• DATASET RECORDS:
==================================================

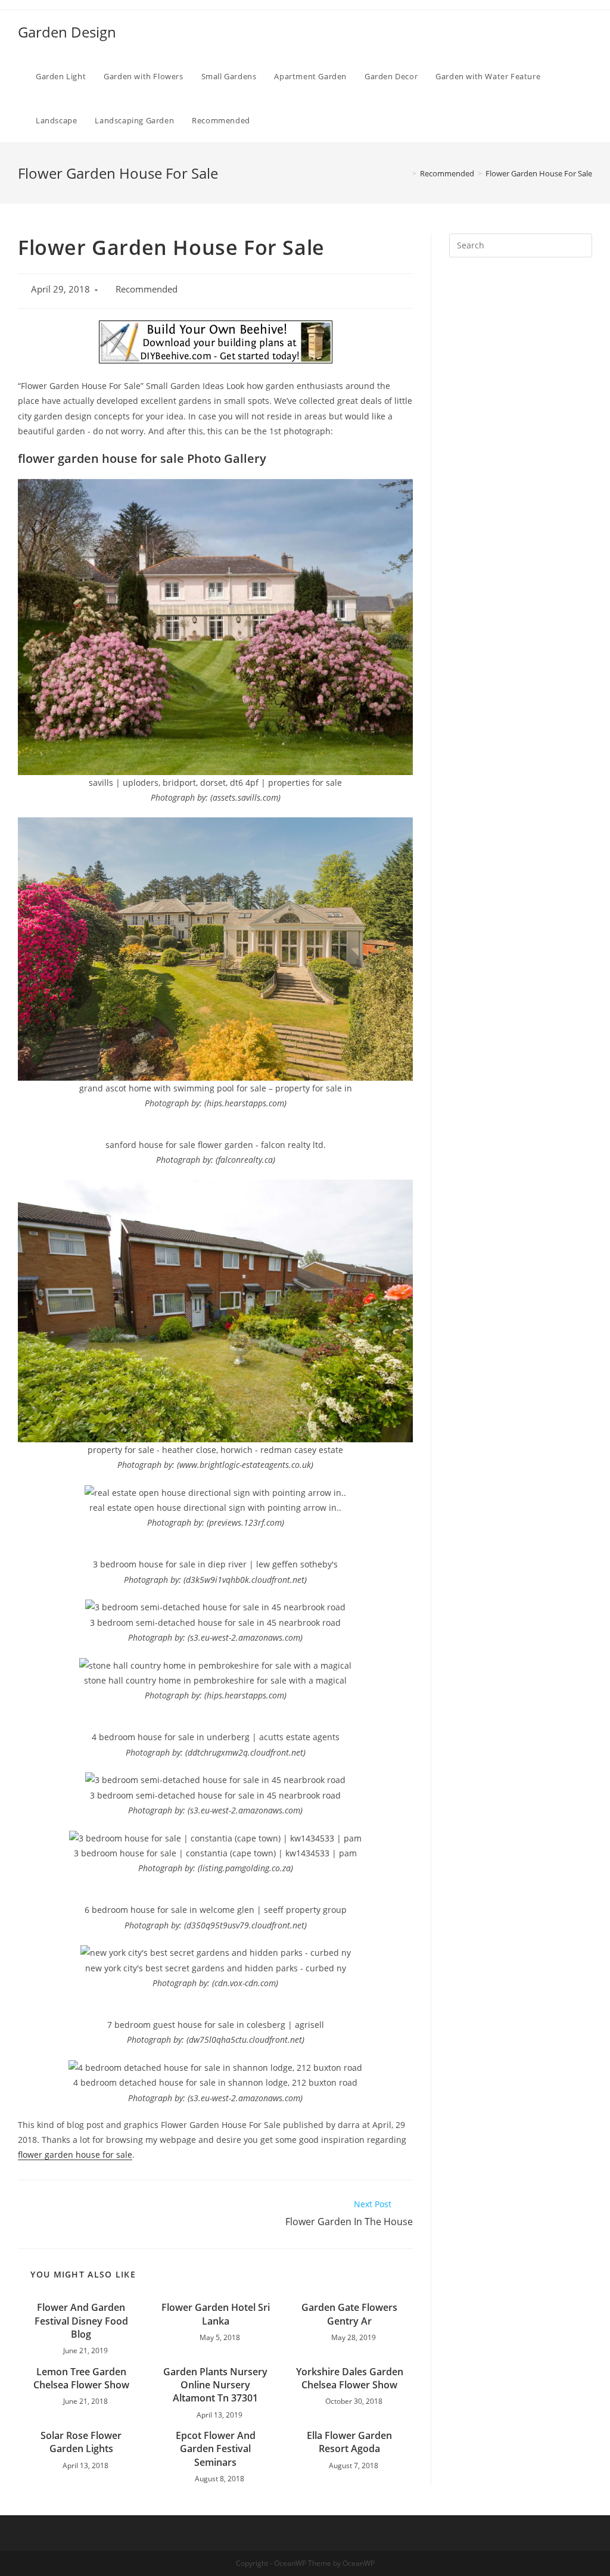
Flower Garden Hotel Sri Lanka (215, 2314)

==================================================

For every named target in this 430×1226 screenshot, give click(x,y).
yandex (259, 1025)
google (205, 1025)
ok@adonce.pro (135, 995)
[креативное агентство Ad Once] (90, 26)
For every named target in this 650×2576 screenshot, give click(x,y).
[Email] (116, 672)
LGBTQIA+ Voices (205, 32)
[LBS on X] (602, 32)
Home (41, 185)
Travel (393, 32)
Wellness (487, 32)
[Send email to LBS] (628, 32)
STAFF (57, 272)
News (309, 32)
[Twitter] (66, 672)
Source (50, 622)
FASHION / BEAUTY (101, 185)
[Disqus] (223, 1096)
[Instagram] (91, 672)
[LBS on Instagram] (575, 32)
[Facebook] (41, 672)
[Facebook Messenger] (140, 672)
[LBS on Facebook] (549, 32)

==================================================

Begin with the line above that has "Travel (393, 32)" and continue through the line that has "[LBS on Facebook] (549, 32)", setting each one down exactly. Stop there.

• SOLUTION TO THE EXERCISE:
Travel (393, 32)
Wellness (487, 32)
[Send email to LBS] (628, 32)
STAFF (57, 272)
News (309, 32)
[Twitter] (66, 672)
Source (50, 622)
FASHION / BEAUTY (101, 185)
[Disqus] (223, 1096)
[Instagram] (91, 672)
[LBS on Instagram] (575, 32)
[Facebook] (41, 672)
[Facebook Messenger] (140, 672)
[LBS on Facebook] (549, 32)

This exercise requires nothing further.